Never let Me Go is Placebo’s first studio album in a decade, but it’s hard to imagine the gap was entirely accidental. Their last album, strong like love (2013), was poorly received by critics and fans. Capping a long period of creative and commercial stasis after the band’s heyday at the turn of the millennium, it felt like a natural end point. Since then, Placebo has followed a proven rock ‘n’ roll revival plan. In 2016, they celebrated their 20th anniversary with a greatest hits album and tour. Then they started working on what would become Never let Me Go.

By chronology alone, Never let Me Go falls into the category of “comeback albums”. Certainly, with the world as chaotic, dysfunctional and dystopian as ever, the time would seem ripe for yet another fiery statement of intent from a group that has always saw the world as chaotic, dysfunctional and dystopian – even reveled in it. Unfortunately, however, Never let Me Go continues the trend of generally weak material and does very little to make it feel like it exists for anyone other than the fans who have stuck with Placebo thus far.

With the departure of drummer Steve Forrest, Placebo is, for the first time, officially reduced to the basic duo of Brian Molko and Stefan Olsdal. Never let Me Go it looks like Molko and Olsdal tried to use the reconfiguration as an opportunity to both re-emphasize their core strengths and move past them. But they are not quite able to get out of it.

Placebo’s appeal has never been artistic range or musical innovation. Rather, their unique ability was to take the gloriously trashy, hedonistic, melody-driven ethos of glam rock and add a layer of postmodern angst and regret while retaining what made music fun in the first place and delivering the tunes. Molko’s indulgent, bawdy lyrics and somewhat stiff, helium-filled voice were never going to take over the world, but he and his bandmates were good for more than a few three-minute thrills and some really good albums, too.

Never let Me Go finds some of the old noise and volume. Beginning with the booming intro and midtempo crunch of opener “Forever Chemicals,” it has an industry-influenced boldness and louder guitars that will inevitably lead to proclamations of “returning to form.” It’s true that songs like “Hugz” (has there ever been a more Placebo song title?) and “Twin Demons” pick up the tempo and buzz power chord factor. But they fail to convey a real sense of energy, sounding more like a band that can’t help but do what it’s always done.

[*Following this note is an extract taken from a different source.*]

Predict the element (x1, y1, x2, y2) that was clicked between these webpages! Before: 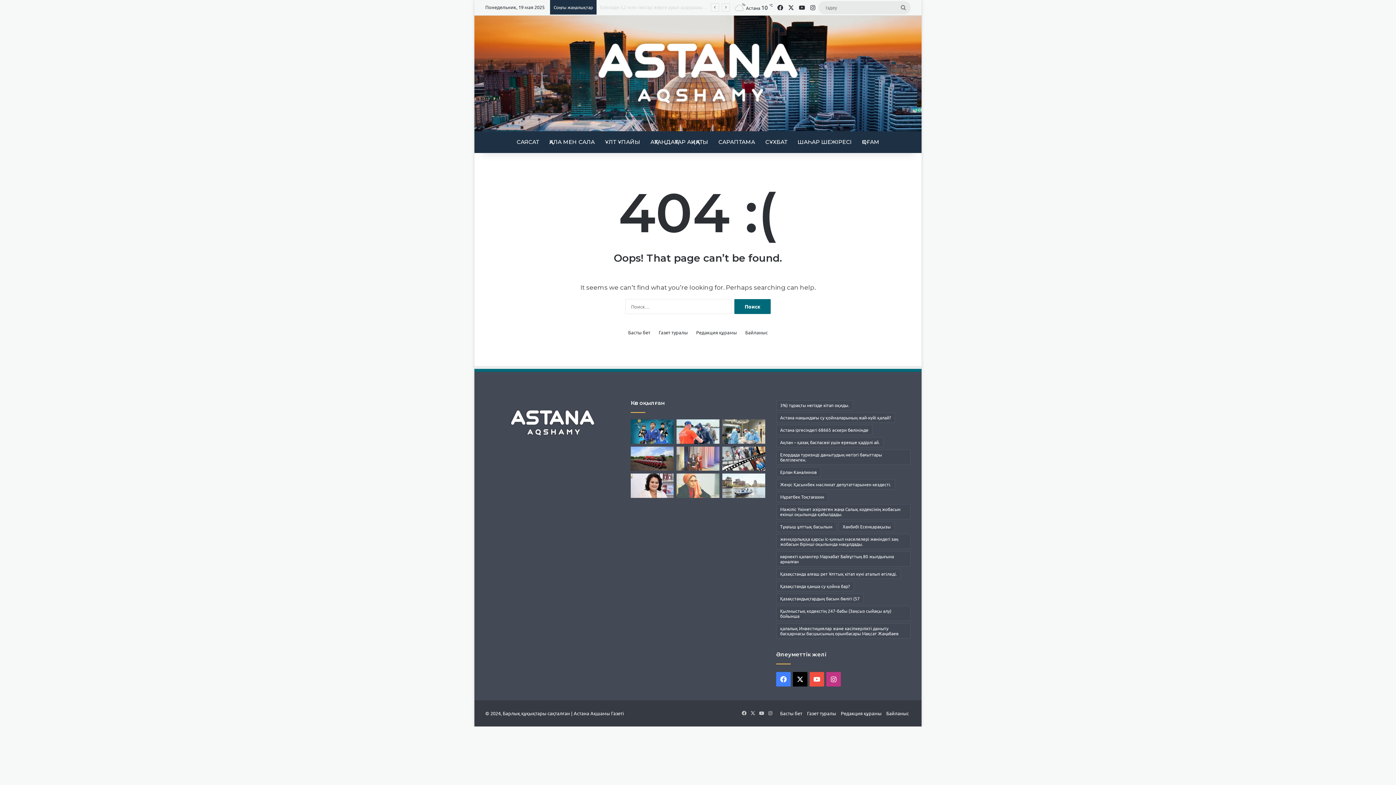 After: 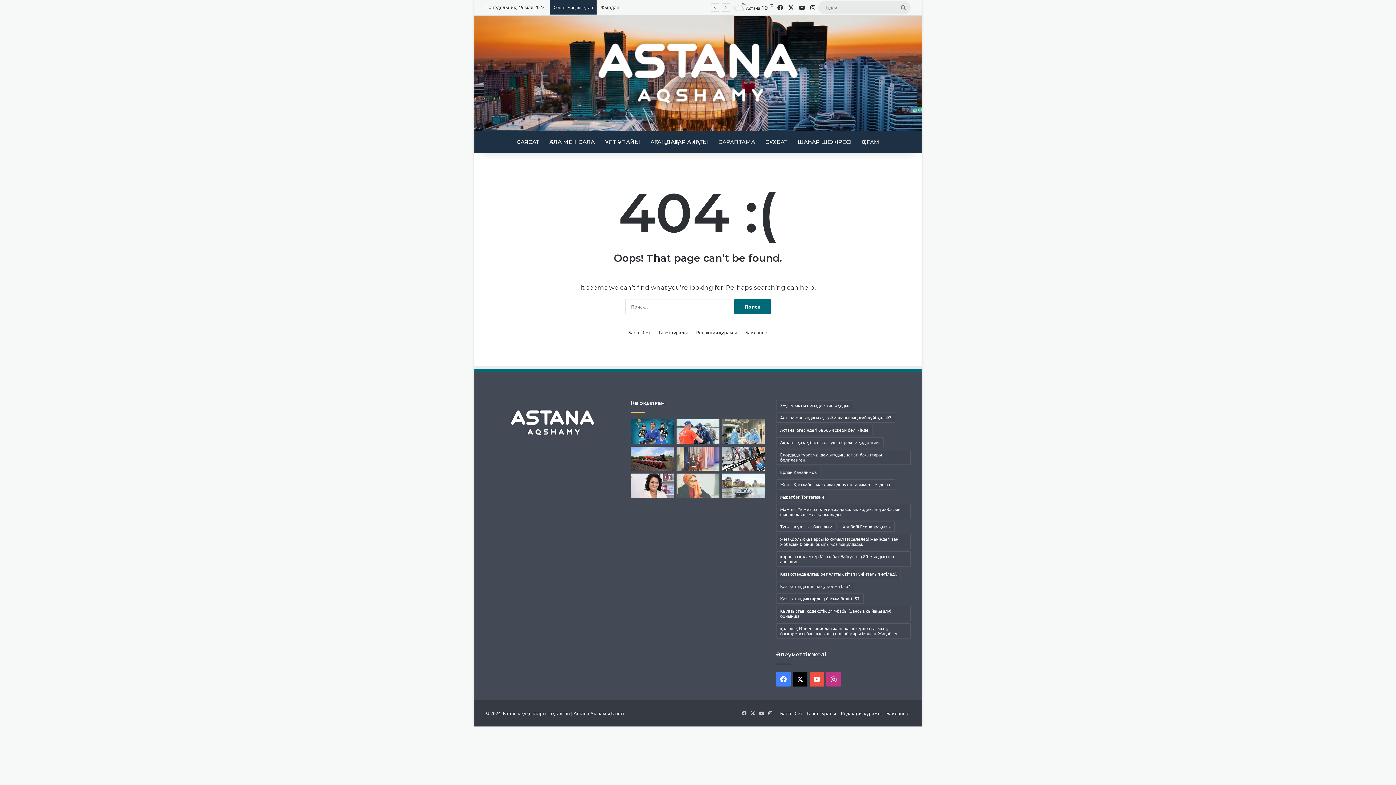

Or can they help him? A few tracks attempt relatively new approaches, like triumphant, rising strings on the anthem “The Prodigal.” But that, combined with cliched lyrics like “This wounded world will be one,” only places Placebo as Coldplay circa 2008. Molko and Olsdal said they caught the vintage synth bug with Never let Me Go. For them, that translates to little more than laced squirts and squiggles, making a disappointing two-chord single like “Beautiful James” sound downright silly. Ironically, when Molko sings “Bring Me Back To Life” on this track, he does so, sounding bored and tired. “Fix Yourself” (has there ever been a more Placebo song title?) uses a bossa nova beat. This may be a first for Placebo, but it’s not a good reason. Otherwise, the track is a familiar gothic chore.

Yes Never let Me Go at least finds a musical footing, what really dooms it is the songwriting – or lack thereof. Molko uses the same stilted, broken phrasing in too many songs as if pausing mid-verse to try and find a vocal hook. Alas, he often ends up settling for a phrase such as “I don’t want/I don’t think so” or “Falling into never” and repeating it over and over again. It’s a shame because there are a few positives.

The single “Try Better Next Time” (has there ever been a more Placebo song title?) Really East best thing they’ve done in ages. Simplified and with a memorable chorus, it brings back some of the magic of old “the world is burning and I feel good”. “Chemtrails”, one of many songs based on an escape theme, is pretty, sad and compassionate. When “Surrounded By Spies” introduces a drum’n’bass rhythm, it’s a rare musical advance, if not downright risky.

Die-hard Placebo fans are likely to enjoy Never let Me Go because it reminds them of what they like about the band. It’s a mixed blessing because callbacks are rarely as good as the real thing.